Starting at the line that has "has width=1191, height=2576." and stopping at the end of the records, switch "location" to "position" and repeat those lines with nothing else changed. Omit the pictures.

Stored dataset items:

%%

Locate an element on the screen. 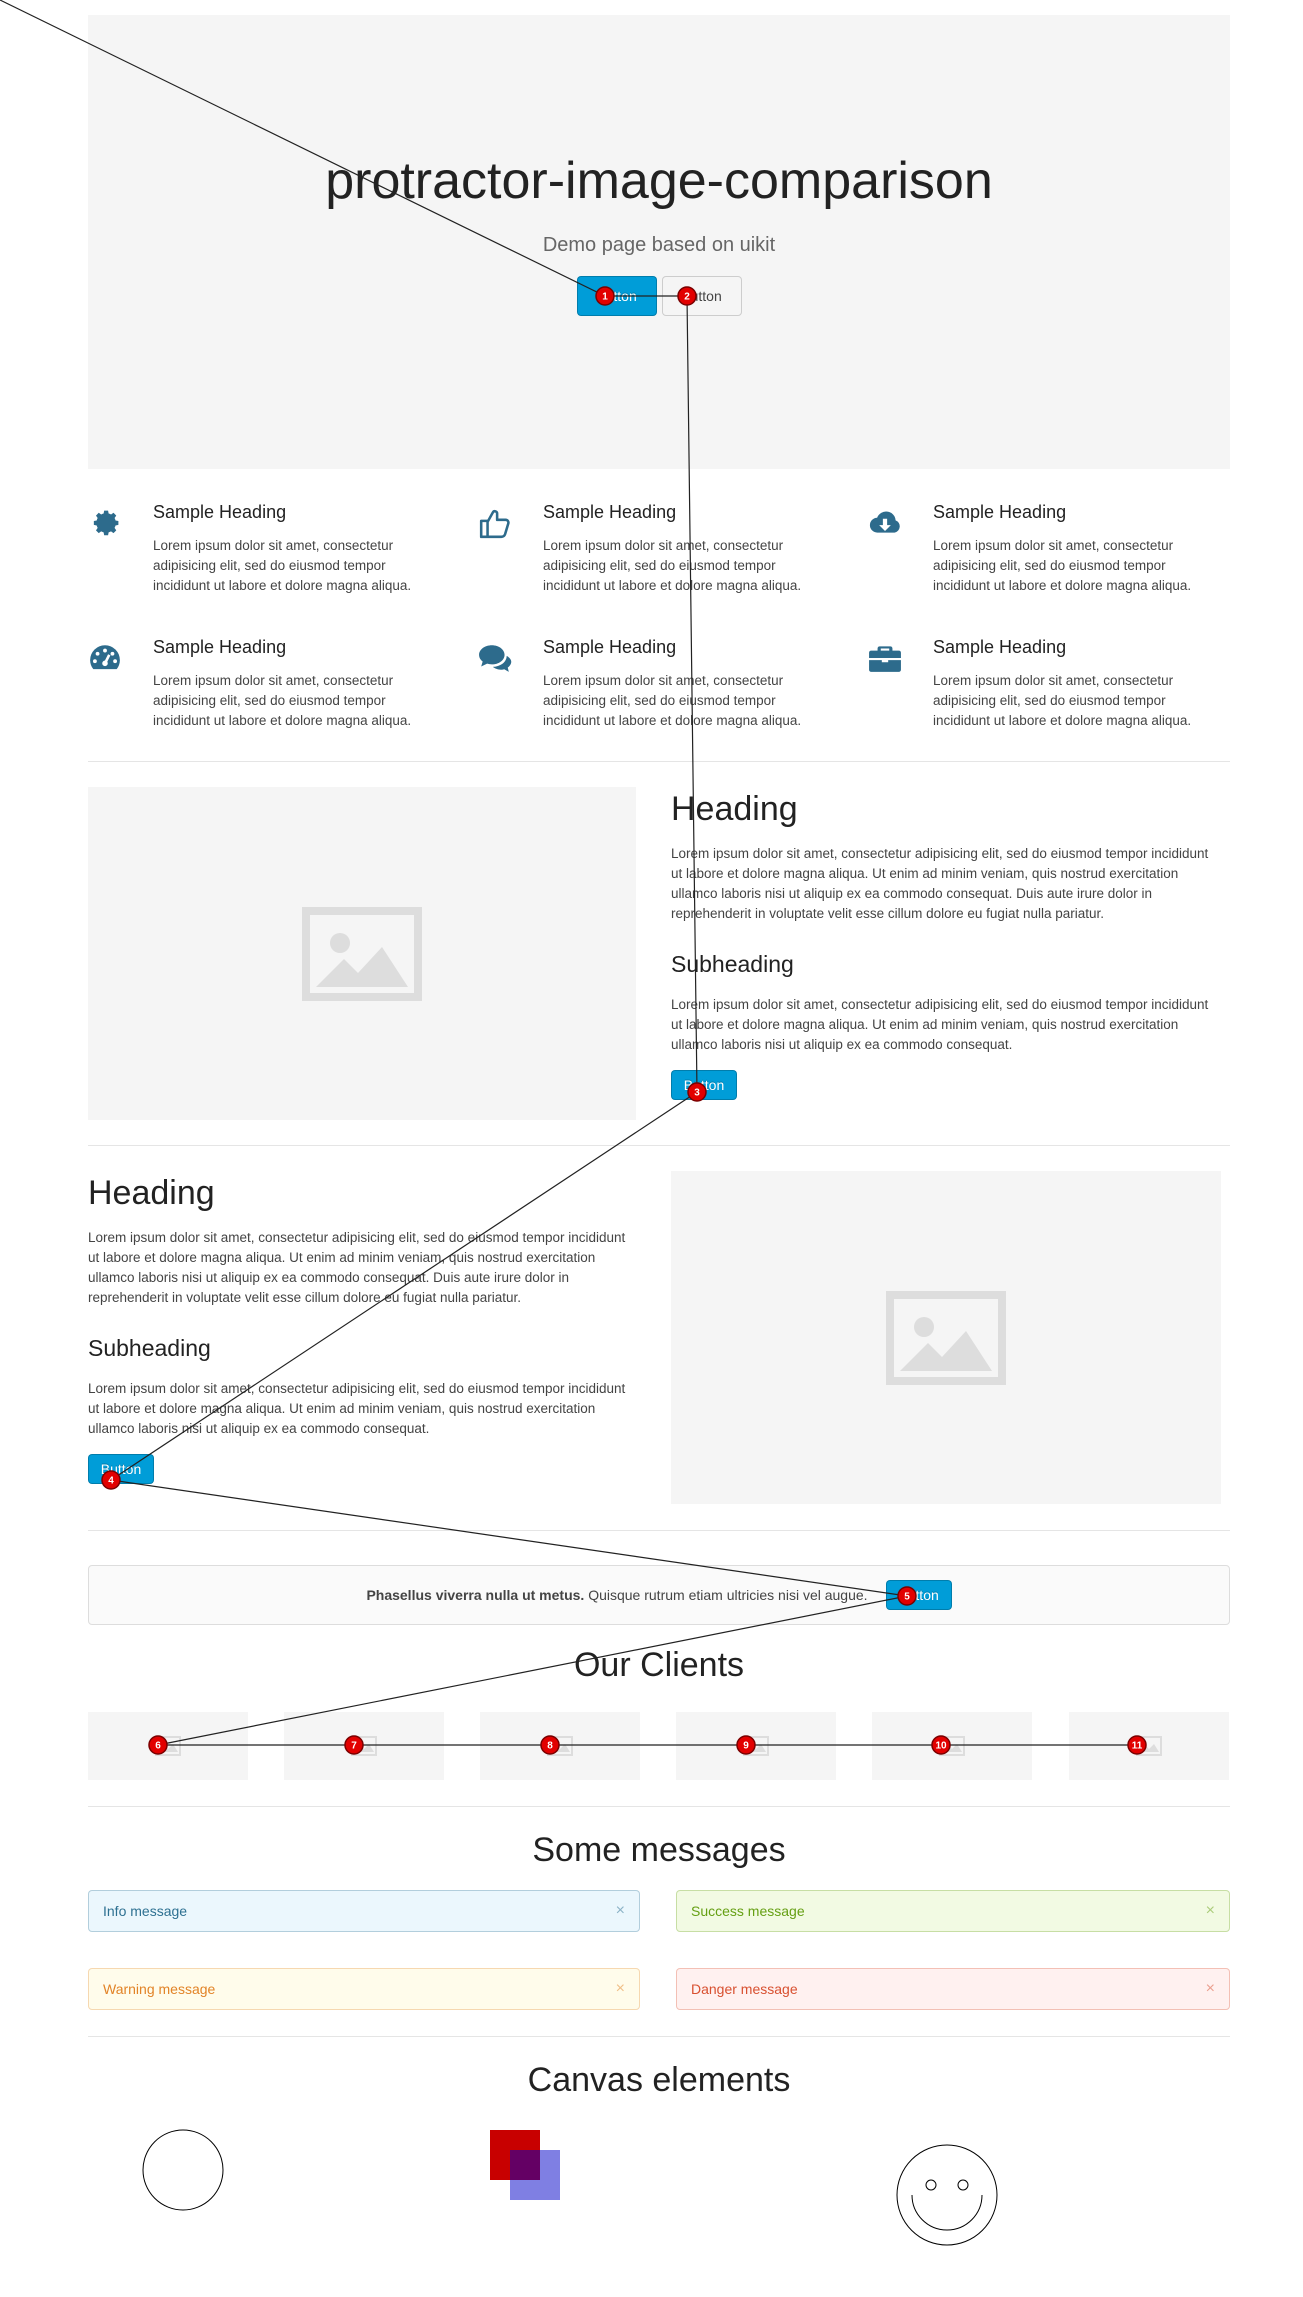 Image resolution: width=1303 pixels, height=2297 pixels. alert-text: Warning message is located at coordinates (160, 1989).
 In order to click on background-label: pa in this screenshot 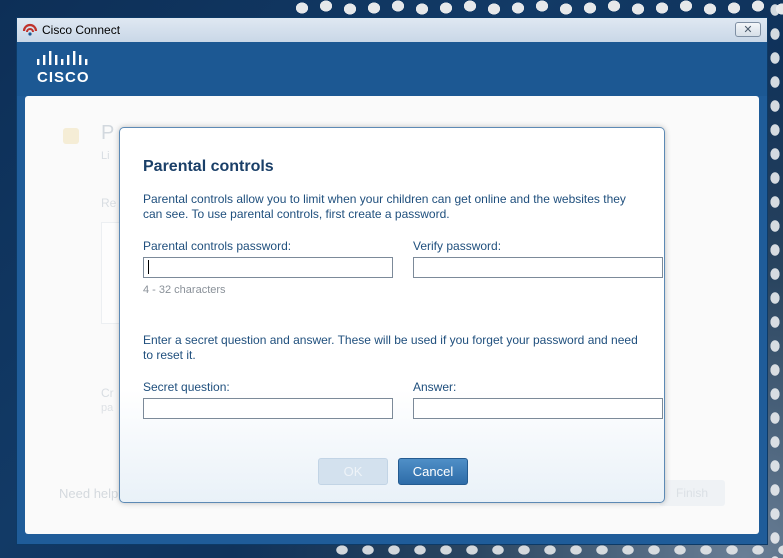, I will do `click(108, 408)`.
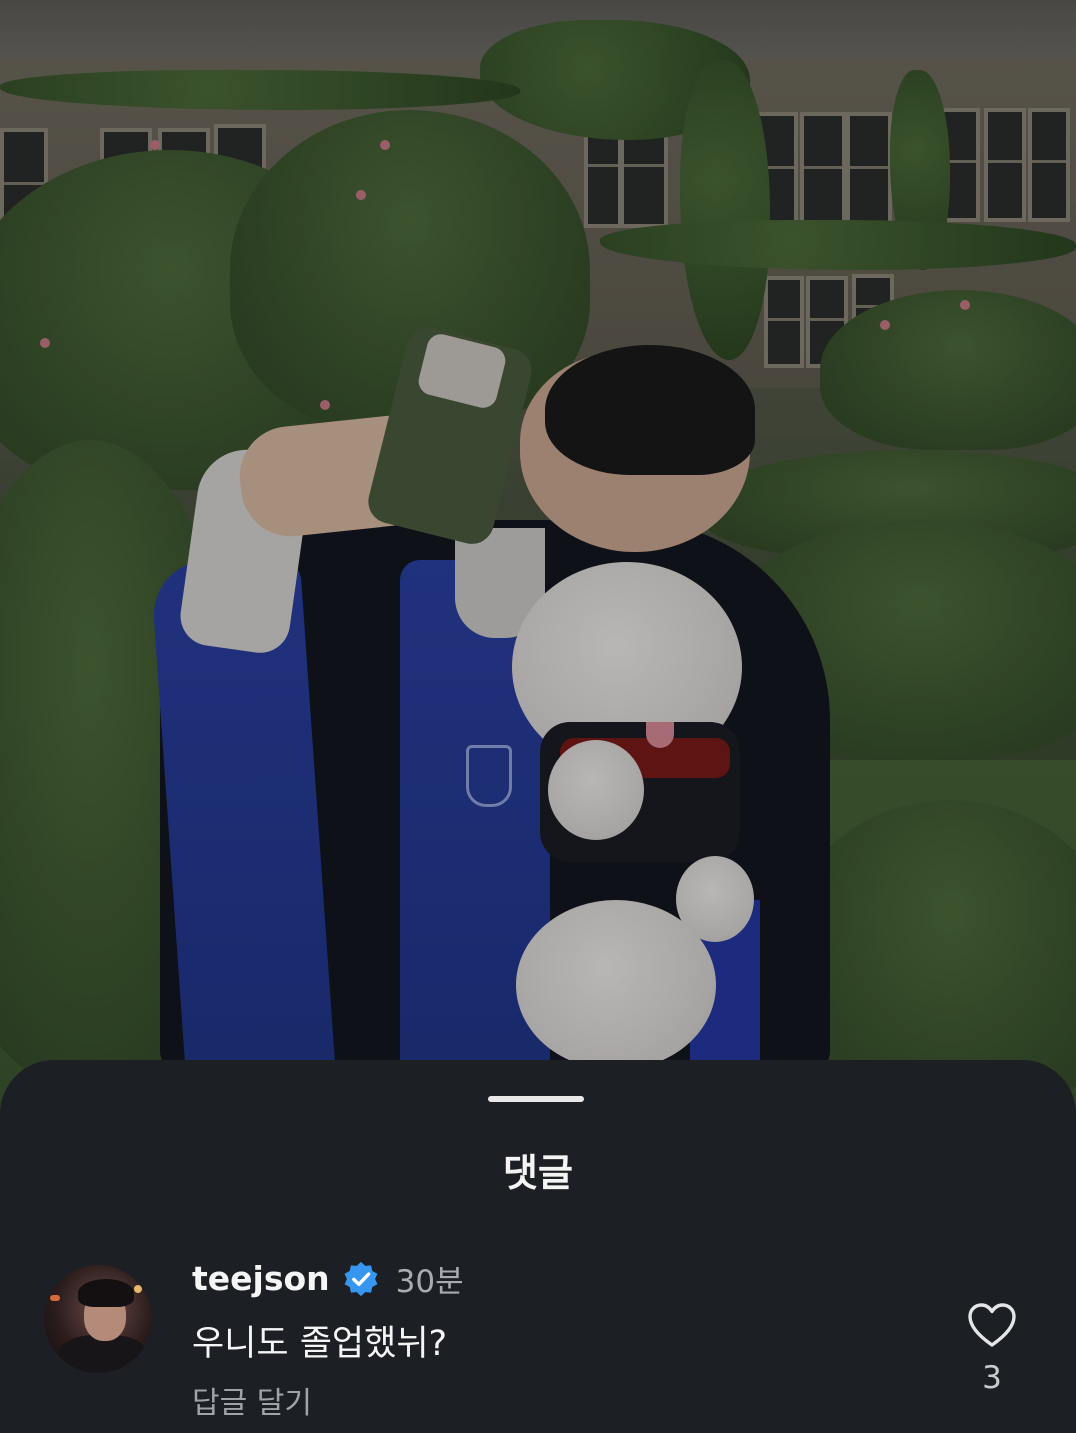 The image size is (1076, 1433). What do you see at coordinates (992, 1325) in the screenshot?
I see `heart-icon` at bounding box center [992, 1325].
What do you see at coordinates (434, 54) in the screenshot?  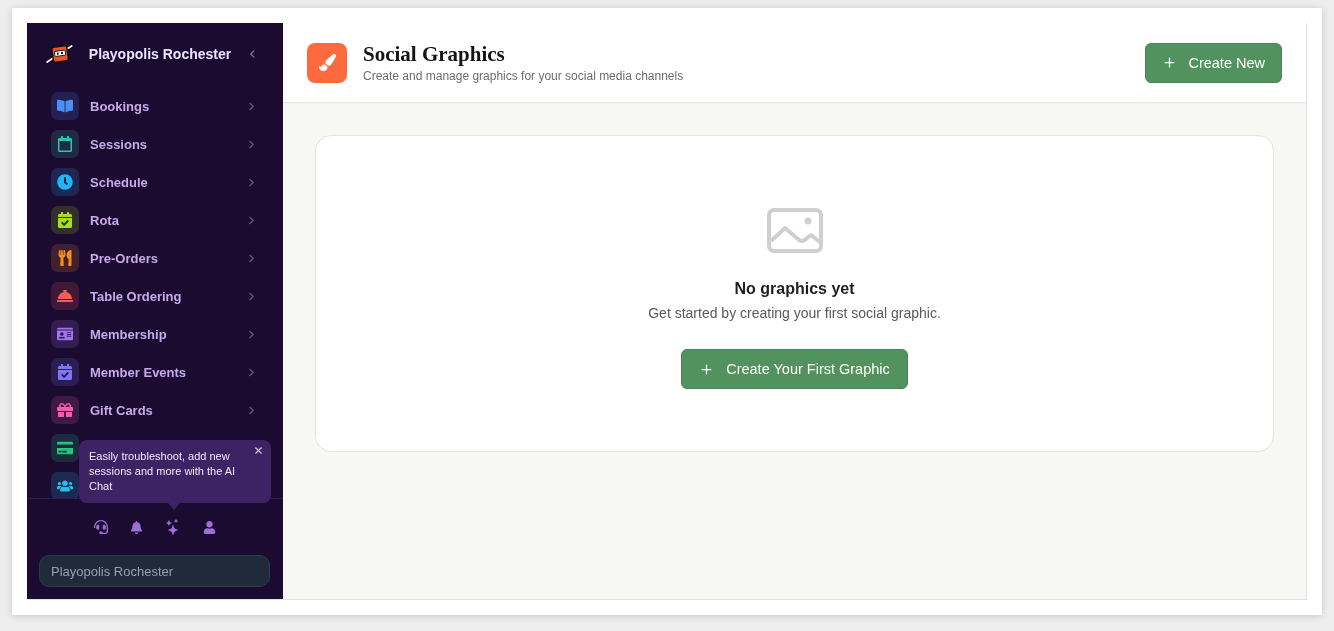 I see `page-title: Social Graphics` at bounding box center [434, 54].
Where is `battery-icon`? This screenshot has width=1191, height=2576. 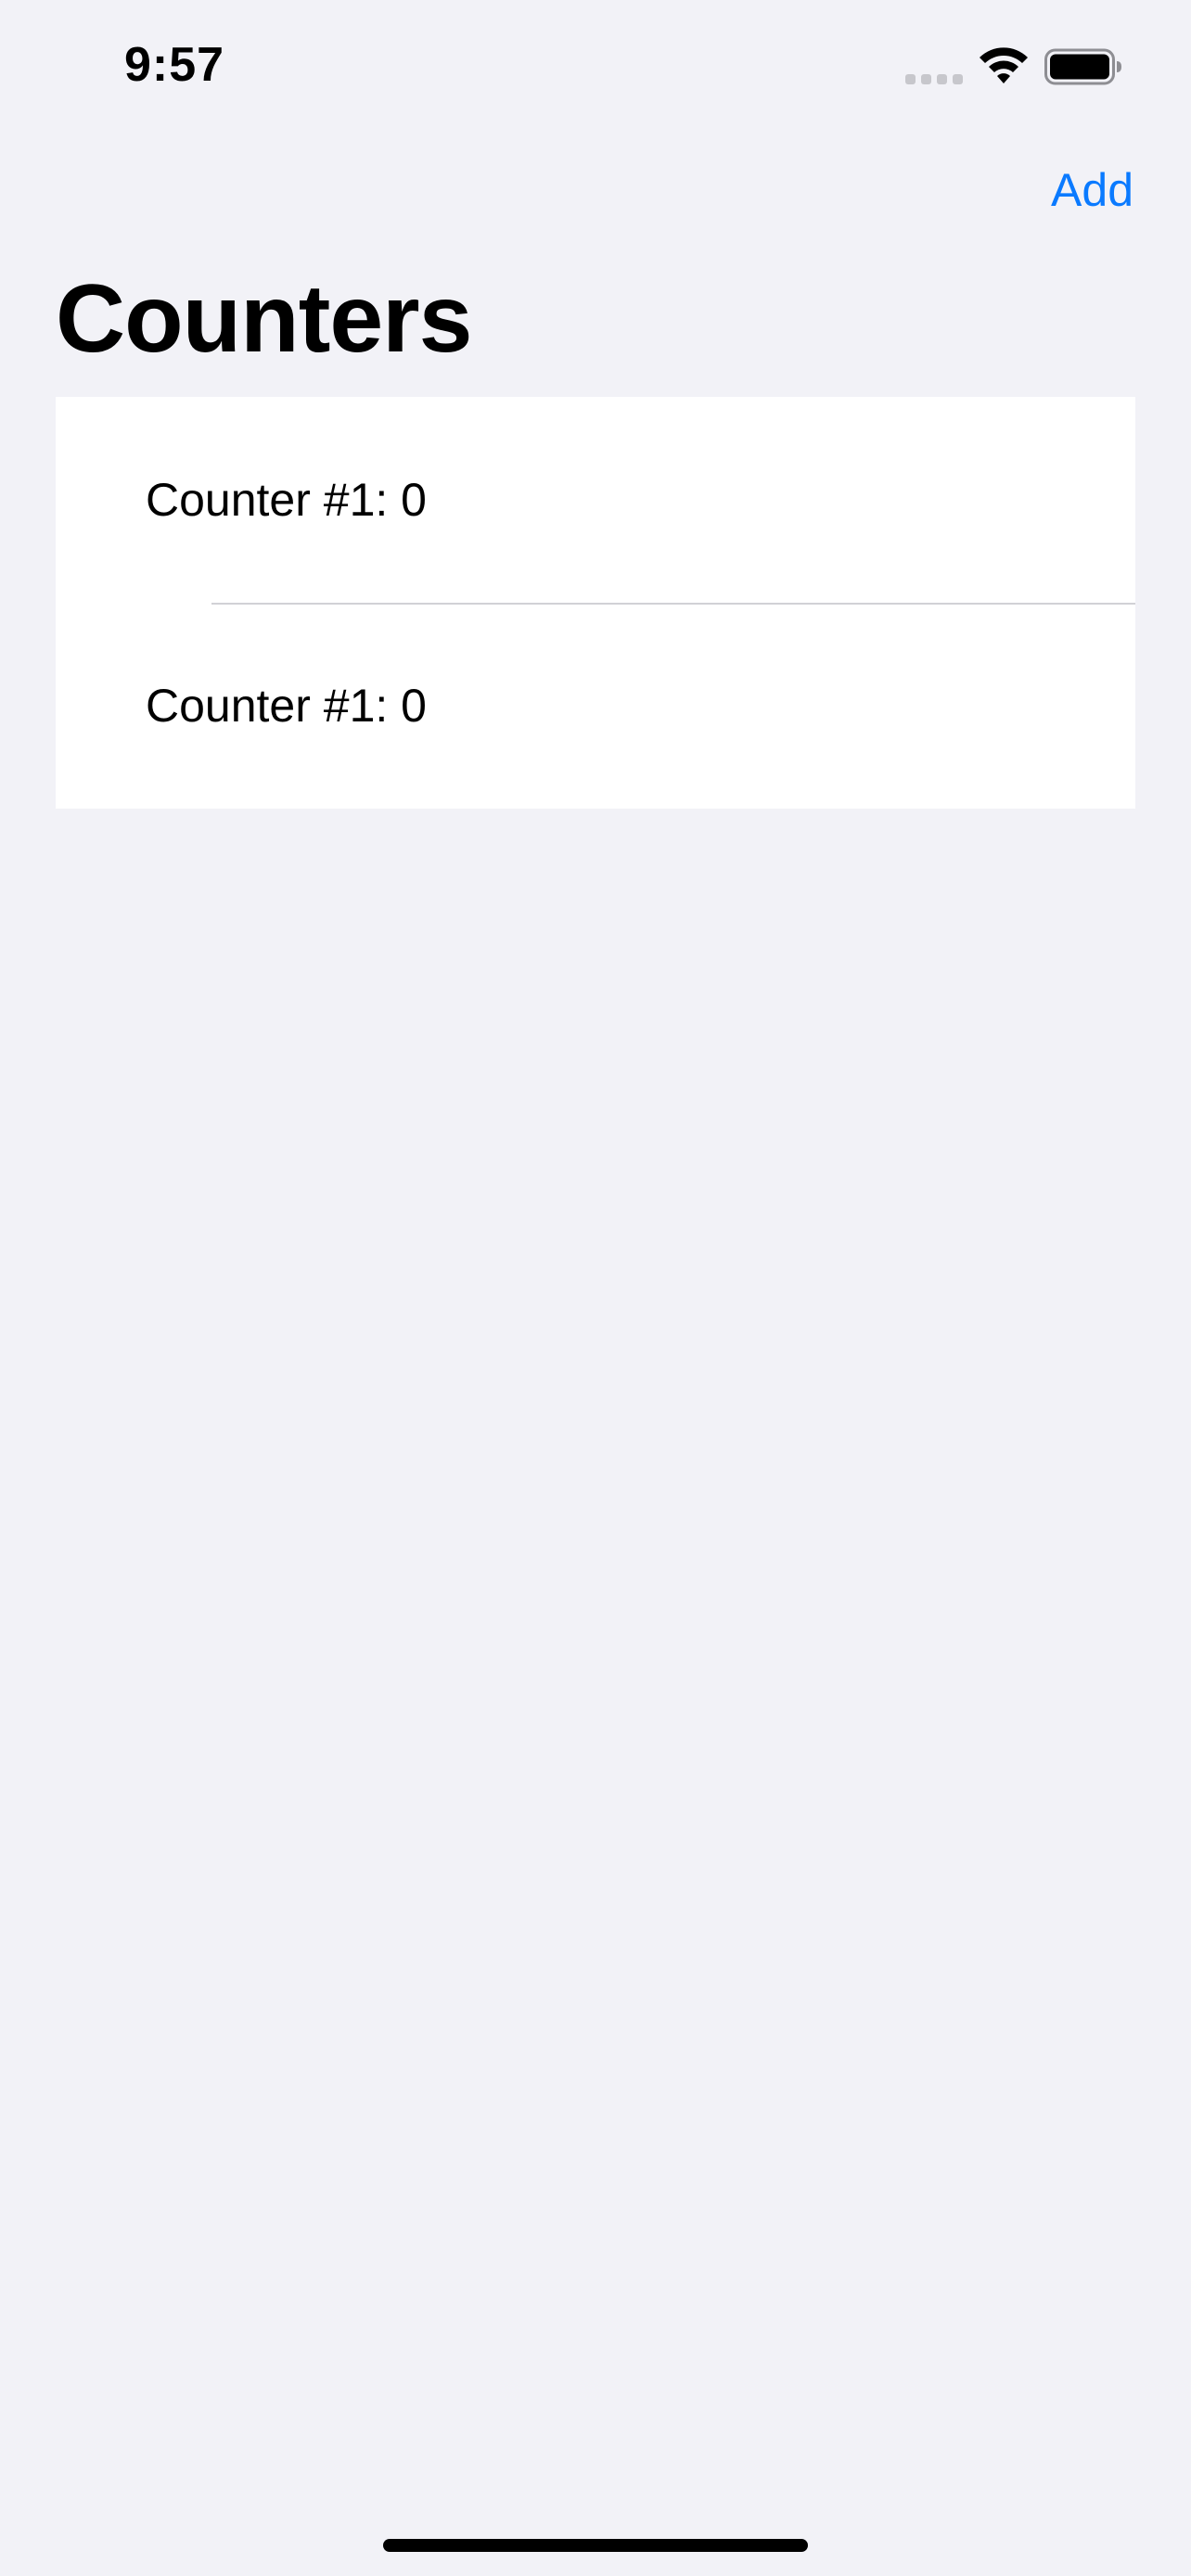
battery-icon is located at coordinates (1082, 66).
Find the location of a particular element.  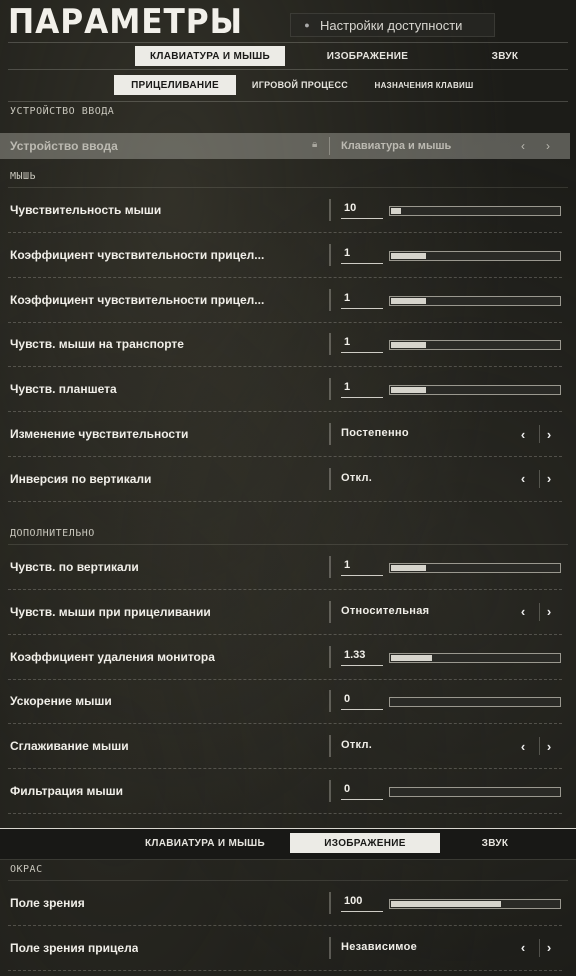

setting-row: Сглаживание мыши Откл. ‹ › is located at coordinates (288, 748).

%%

▶ _Solved problem_
Where is `battery-icon`? This screenshot has width=1191, height=2576. 
battery-icon is located at coordinates (1082, 66).
Find the position of a particular element.  

setting-row: Сглаживание мыши Откл. ‹ › is located at coordinates (288, 748).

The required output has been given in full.